Objective: This study aimed to compare differences in cardiorespiratory function between untreated hypertensive subjects (UHS) and healthy subjects (HS) during cardiopulmonary exercise testing (CPET). Additionally, it also aimed to explore the potential mechanisms of different exercise responses in cardiorespiratory function before, during and after CPET.

Methods: Thirty subjects (15 UHS and 15 HS) were enrolled. Photoplethysmography (PPG), respiratory signal, and ECG were simultaneously collected while subjects were performing CPET. Fiducial points (a, b, c, d, e) were extracted from the second derivative of the PPG (SDPPG), and the ratios b/a, c/a, d/a, e/a, and (b-c-d-e)/a (named Aging Index, AGI) were calculated as markers of systolic and diastolic function. Additionally, respiratory rate was calculated and analyzed.

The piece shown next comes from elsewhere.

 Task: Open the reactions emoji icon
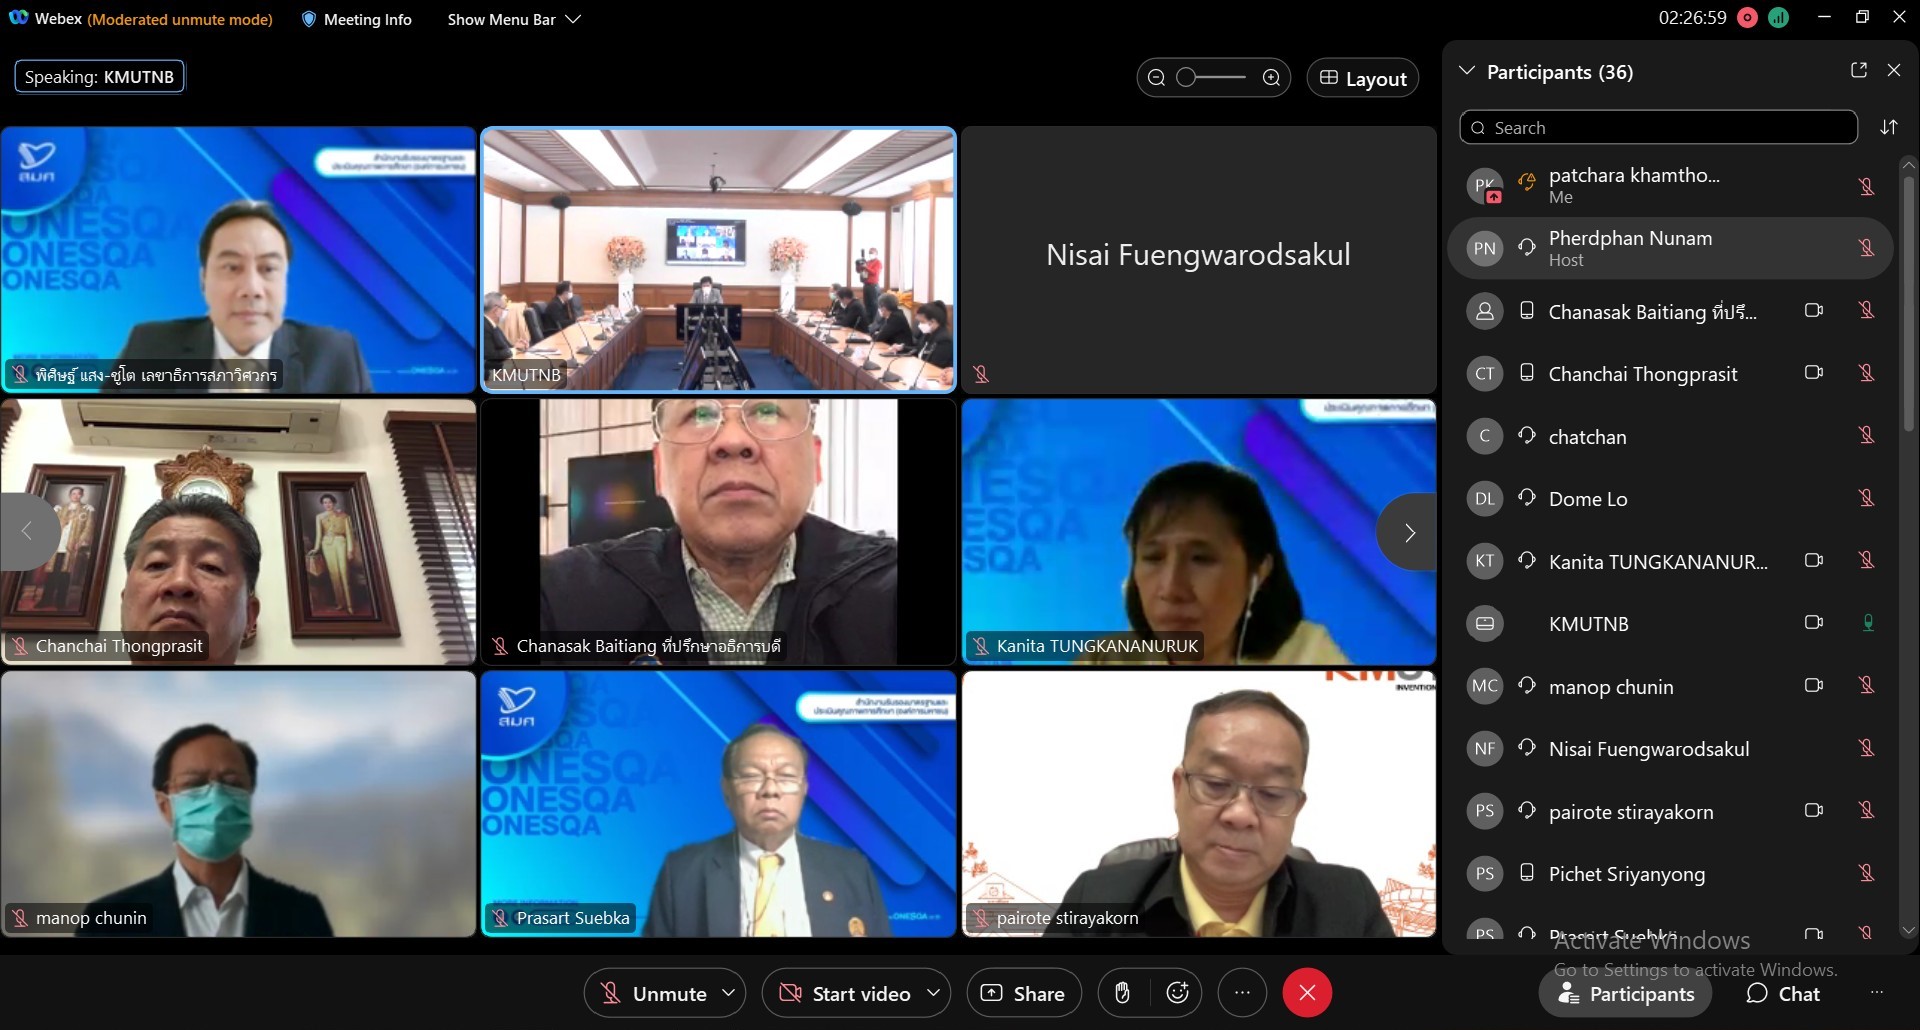[x=1177, y=993]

Results:Before CPET, there were no significant differences in b/a, d/a, and AGI between two groups. However, after CPET, b/a (−0.9 ± 0.19 vs. −1.06 ± 0.19, p-value = 0.03) and AGI (−0.49 ± 0.75 vs. −1.15 ± 0.59, p-value = 0.011) of the UHS group were significantly higher than those of the HS. The d/a (−0.32 ± 0.24 vs. −0.14 ± 0.17, p-value = 0.024), and c/a (−0.33 ± 0.26 vs. −0.07 ± 0.19, p-value = 0.004) were significantly lower in UHS than those in HS. In contrast, before CPET, e/a (0.22 ± 0.11 vs. 0.32 ± 0.09, p-value = 0.007) in UHS was significantly lower than that in HS, while after CPET there was no significant difference between the two groups in this variable. In addition, during CPET, AGI (p-value = 0.003), and respiratory rate (p-value = 0.000) in UHS were significantly higher in comparison with before CPET.

Conclusions: Different exercise responses showed the differences of cardiorespiratory function between UHS and HS. These differences not only can highlight the CV risk of UHS, but also can predict the appearance of arterial stiffness in UHS. Additionally, during CPET, significant differences in AGI, autonomic nervous function and respiratory activity assessed by respiratory rate were found between the two groups in comparison with before CPET.